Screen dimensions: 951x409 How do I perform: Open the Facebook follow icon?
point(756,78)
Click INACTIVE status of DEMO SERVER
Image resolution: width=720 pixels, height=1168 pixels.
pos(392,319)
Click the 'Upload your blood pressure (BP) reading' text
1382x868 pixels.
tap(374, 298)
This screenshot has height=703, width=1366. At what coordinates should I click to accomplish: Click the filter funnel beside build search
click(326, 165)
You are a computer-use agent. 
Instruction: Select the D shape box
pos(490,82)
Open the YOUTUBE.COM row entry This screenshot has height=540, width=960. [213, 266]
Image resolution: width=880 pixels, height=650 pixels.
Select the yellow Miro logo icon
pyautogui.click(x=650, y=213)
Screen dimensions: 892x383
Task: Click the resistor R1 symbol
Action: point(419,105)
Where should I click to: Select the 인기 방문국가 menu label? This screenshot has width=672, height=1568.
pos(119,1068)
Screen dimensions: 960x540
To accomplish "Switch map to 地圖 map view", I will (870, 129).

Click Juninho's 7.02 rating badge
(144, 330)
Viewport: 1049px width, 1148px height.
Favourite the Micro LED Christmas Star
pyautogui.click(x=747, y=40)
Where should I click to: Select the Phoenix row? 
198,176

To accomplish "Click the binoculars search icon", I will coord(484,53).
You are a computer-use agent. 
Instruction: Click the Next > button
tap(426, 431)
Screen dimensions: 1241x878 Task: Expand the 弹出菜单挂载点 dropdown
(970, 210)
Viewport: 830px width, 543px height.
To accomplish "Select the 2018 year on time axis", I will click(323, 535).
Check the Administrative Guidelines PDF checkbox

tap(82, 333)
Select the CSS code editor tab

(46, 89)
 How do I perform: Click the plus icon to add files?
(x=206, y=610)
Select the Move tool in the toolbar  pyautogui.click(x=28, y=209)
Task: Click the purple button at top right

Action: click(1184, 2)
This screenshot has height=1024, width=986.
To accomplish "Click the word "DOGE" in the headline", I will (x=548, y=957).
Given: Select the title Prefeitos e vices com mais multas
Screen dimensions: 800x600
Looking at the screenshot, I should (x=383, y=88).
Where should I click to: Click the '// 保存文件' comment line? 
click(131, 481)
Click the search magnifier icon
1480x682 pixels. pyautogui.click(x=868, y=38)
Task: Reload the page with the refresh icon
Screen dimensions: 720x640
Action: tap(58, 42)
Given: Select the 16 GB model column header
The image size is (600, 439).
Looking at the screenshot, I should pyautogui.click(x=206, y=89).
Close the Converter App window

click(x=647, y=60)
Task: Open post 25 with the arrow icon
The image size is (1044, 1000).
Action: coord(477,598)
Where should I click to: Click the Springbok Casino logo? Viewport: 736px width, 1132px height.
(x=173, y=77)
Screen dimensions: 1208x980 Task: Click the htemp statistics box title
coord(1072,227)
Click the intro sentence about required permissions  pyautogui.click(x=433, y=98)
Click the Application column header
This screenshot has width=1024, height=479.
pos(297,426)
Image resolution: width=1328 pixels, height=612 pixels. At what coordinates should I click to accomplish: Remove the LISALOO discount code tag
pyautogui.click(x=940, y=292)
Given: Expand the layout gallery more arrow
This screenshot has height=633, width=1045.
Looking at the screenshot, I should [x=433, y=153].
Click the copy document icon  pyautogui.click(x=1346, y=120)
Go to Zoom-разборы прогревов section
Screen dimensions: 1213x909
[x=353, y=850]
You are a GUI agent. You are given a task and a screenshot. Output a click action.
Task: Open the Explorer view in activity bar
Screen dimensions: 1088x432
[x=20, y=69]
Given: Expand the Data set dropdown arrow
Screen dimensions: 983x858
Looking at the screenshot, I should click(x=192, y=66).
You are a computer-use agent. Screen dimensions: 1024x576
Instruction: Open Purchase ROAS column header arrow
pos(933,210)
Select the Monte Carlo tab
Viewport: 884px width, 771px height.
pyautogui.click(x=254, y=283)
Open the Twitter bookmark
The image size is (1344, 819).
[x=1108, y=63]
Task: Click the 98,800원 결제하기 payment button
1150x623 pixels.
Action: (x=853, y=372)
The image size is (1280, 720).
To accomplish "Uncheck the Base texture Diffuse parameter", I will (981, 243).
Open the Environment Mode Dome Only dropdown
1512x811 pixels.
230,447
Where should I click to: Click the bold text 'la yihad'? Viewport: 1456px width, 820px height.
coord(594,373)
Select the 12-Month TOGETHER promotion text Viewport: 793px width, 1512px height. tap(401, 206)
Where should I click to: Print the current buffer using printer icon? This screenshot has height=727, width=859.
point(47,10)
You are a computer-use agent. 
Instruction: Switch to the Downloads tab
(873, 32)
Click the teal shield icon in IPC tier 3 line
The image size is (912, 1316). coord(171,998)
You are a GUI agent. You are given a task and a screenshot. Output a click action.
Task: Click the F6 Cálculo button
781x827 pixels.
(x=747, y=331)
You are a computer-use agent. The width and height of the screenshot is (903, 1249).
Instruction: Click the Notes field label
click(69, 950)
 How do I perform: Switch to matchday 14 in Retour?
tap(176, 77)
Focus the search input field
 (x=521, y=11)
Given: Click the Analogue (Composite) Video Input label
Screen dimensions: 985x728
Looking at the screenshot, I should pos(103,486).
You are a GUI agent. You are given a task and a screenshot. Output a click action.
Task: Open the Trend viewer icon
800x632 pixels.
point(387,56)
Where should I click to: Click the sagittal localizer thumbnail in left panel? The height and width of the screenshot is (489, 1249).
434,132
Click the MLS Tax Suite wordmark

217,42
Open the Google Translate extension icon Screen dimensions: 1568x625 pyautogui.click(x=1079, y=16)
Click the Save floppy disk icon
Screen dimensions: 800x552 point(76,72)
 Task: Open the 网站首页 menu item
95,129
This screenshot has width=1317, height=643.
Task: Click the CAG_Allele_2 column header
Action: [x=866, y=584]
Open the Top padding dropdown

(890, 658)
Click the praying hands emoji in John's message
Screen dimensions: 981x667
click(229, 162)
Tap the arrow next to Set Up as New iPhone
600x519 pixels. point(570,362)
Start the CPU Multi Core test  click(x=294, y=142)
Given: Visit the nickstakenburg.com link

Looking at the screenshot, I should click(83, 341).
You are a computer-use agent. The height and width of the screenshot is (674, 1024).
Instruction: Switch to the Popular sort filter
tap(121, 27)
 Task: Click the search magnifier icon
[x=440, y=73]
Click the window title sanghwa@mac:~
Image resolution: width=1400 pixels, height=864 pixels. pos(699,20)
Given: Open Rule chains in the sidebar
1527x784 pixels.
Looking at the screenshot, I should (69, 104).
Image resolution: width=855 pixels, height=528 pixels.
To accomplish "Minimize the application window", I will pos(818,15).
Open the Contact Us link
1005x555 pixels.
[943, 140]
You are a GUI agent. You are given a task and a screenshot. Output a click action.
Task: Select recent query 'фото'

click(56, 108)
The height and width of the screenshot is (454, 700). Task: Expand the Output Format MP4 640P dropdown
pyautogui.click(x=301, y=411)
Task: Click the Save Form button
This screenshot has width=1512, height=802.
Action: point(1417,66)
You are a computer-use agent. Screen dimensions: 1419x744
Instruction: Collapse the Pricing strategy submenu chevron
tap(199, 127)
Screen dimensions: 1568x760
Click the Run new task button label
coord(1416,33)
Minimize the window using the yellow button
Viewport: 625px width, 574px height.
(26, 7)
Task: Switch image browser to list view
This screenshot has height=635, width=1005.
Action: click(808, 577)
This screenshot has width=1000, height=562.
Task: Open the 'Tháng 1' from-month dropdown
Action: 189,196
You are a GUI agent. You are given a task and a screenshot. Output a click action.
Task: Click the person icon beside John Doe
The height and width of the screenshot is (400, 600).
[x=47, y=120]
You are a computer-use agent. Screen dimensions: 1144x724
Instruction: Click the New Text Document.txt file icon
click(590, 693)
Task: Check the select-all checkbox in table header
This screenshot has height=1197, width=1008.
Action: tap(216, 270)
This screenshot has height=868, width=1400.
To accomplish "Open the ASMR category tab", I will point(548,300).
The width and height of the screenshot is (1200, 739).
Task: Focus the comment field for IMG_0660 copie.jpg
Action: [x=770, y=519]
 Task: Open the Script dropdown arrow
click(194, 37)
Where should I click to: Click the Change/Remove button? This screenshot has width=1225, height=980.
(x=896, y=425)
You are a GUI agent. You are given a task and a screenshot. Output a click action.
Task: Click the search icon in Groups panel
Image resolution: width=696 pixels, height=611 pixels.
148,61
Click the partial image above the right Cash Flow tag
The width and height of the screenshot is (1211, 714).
—————
How to complete this task ::
Among the lines above, repeat exactly those from the line with "You are a computer-use agent. Screen dimensions: 1024x576" to the line with "Select the 12-Month", counting both ends.

Problem solution ::
You are a computer-use agent. Screen dimensions: 1024x576
Instruction: Open Purchase ROAS column header arrow
pos(933,210)
Select the Monte Carlo tab
Viewport: 884px width, 771px height.
pyautogui.click(x=254, y=283)
Open the Twitter bookmark
The image size is (1344, 819).
[x=1108, y=63]
Task: Click the 98,800원 결제하기 payment button
1150x623 pixels.
Action: (x=853, y=372)
The image size is (1280, 720).
To accomplish "Uncheck the Base texture Diffuse parameter", I will (981, 243).
Open the Environment Mode Dome Only dropdown
1512x811 pixels.
230,447
Where should I click to: Click the bold text 'la yihad'? Viewport: 1456px width, 820px height.
coord(594,373)
Select the 12-Month TOGETHER promotion text Viewport: 793px width, 1512px height. tap(401, 206)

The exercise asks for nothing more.